- PROVIDED DATA -
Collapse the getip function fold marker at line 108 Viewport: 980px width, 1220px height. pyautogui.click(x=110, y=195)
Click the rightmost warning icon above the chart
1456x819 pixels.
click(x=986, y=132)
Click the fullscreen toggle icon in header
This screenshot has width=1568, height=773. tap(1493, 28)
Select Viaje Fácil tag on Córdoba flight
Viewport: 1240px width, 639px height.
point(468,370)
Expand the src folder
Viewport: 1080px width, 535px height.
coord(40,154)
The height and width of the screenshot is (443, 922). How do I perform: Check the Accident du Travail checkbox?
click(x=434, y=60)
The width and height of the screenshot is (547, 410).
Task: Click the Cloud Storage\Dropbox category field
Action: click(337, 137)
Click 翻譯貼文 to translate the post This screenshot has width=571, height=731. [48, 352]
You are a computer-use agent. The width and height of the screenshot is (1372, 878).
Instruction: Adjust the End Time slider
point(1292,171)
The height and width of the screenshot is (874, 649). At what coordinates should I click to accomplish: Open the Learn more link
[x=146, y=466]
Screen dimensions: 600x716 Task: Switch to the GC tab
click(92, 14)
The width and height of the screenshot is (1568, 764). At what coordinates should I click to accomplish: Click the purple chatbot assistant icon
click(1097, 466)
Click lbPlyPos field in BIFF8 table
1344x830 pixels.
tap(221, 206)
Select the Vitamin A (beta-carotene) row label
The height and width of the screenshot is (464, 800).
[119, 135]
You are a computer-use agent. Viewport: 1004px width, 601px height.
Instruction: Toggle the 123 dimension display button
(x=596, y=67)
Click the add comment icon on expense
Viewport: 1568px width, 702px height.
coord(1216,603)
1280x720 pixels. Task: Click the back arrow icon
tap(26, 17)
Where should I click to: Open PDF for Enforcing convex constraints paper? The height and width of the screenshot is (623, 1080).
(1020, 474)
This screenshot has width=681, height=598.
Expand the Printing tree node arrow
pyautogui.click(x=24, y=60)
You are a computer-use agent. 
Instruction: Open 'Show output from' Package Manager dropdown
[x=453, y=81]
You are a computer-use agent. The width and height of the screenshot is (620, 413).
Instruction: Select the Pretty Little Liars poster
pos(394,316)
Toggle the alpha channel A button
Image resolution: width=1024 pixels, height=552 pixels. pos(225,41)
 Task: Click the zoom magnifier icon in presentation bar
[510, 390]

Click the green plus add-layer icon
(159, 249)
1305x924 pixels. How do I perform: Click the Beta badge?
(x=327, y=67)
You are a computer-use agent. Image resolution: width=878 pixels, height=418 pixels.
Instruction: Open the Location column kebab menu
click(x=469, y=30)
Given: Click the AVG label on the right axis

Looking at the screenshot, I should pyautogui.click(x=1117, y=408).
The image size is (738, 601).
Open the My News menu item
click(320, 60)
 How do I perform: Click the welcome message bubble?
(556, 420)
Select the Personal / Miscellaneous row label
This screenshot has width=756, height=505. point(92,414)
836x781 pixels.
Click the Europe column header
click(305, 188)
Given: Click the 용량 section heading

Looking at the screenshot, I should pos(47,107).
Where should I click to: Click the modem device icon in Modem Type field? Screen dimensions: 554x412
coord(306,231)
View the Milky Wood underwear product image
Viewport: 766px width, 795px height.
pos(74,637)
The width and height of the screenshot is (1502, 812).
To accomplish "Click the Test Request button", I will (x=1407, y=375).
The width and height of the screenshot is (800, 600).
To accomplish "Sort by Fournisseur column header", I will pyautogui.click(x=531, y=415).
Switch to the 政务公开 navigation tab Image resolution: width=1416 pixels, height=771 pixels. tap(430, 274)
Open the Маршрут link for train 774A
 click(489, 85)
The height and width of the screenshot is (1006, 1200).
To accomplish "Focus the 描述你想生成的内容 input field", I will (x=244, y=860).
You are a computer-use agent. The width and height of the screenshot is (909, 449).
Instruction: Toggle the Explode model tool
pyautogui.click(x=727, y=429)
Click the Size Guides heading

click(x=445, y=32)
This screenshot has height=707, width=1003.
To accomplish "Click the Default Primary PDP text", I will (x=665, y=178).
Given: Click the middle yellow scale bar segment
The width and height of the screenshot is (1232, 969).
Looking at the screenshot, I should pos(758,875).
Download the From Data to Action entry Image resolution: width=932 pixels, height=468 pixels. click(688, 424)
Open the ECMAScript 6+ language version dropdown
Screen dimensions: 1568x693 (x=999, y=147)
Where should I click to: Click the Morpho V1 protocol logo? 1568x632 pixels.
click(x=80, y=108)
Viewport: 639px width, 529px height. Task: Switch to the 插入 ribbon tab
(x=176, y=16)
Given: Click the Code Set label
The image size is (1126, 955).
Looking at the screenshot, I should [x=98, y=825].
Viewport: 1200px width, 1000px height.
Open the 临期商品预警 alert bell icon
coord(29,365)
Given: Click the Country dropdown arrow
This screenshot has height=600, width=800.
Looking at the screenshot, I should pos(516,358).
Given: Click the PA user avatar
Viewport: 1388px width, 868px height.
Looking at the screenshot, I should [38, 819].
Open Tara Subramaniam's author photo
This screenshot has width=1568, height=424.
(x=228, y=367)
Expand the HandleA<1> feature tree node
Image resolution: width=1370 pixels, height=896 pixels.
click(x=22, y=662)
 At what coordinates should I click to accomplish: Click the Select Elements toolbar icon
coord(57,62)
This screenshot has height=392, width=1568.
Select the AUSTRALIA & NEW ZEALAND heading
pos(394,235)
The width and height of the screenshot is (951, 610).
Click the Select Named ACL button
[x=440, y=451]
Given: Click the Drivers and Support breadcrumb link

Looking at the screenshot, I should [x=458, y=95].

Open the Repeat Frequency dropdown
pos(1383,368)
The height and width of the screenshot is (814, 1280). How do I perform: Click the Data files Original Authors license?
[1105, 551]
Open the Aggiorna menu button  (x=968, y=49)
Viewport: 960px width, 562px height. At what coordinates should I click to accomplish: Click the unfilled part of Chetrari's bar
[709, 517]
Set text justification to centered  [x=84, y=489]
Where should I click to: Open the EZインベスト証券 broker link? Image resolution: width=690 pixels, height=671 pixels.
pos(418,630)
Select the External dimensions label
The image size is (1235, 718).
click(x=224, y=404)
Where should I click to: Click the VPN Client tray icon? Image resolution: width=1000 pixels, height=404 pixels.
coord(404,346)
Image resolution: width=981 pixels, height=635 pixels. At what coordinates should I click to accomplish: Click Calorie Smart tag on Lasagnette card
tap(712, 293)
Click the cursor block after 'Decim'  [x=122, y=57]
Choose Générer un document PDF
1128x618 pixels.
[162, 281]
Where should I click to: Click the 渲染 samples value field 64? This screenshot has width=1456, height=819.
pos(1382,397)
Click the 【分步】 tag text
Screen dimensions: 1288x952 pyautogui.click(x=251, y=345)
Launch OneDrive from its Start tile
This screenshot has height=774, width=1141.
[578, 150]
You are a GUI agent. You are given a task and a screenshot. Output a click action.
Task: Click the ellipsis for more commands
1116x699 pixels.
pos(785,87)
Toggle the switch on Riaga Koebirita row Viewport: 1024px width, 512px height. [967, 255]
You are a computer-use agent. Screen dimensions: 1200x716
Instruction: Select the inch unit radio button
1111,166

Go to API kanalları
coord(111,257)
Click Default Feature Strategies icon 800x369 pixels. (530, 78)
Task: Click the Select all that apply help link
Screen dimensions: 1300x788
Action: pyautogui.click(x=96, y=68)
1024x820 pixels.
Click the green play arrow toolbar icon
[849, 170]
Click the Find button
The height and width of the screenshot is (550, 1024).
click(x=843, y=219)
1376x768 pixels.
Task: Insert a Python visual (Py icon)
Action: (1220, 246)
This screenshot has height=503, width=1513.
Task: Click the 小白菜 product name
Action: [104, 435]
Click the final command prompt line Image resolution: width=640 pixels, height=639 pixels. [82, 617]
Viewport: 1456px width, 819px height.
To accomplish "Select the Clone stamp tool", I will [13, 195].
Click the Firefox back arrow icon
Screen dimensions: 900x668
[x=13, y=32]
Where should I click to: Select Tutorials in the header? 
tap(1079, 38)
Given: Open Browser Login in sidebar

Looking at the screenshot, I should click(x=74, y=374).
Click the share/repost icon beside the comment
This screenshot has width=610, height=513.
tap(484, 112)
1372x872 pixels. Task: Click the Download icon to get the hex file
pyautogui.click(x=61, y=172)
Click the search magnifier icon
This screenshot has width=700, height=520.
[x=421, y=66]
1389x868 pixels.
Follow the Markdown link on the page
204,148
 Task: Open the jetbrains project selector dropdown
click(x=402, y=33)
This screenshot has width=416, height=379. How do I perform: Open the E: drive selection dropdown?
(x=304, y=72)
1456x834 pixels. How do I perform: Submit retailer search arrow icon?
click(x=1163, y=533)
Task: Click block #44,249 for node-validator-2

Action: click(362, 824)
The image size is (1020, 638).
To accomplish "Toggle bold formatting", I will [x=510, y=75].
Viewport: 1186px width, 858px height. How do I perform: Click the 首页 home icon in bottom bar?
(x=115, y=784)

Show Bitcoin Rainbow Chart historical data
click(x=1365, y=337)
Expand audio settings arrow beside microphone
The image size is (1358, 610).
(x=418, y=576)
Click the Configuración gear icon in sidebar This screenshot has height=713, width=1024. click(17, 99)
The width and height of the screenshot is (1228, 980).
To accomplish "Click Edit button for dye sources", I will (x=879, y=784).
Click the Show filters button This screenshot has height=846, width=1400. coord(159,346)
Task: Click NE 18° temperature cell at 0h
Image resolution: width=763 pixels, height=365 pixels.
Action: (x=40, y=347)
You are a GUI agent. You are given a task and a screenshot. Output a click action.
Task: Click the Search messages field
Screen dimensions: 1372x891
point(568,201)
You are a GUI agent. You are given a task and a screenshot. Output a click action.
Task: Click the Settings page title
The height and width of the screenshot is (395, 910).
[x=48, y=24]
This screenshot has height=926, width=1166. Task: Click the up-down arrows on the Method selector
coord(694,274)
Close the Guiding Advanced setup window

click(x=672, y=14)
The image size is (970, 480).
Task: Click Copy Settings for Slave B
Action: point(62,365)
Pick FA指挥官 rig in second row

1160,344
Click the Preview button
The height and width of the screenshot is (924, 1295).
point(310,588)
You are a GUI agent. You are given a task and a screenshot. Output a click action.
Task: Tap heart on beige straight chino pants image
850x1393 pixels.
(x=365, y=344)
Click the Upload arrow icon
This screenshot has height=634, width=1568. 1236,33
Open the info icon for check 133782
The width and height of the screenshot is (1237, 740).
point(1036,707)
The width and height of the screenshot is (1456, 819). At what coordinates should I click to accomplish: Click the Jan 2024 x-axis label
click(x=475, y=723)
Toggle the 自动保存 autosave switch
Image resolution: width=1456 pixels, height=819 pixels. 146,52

- WHAT TO WORK ON -
Could you quote, verbatim, the entries from the line containing "This screenshot has height=926, width=1166." through the line containing "Action: point(62,365)", including both of those lines?

- ANSWER TO THIS EXERCISE -
This screenshot has height=926, width=1166. Task: Click the up-down arrows on the Method selector
coord(694,274)
Close the Guiding Advanced setup window

click(x=672, y=14)
The image size is (970, 480).
Task: Click Copy Settings for Slave B
Action: point(62,365)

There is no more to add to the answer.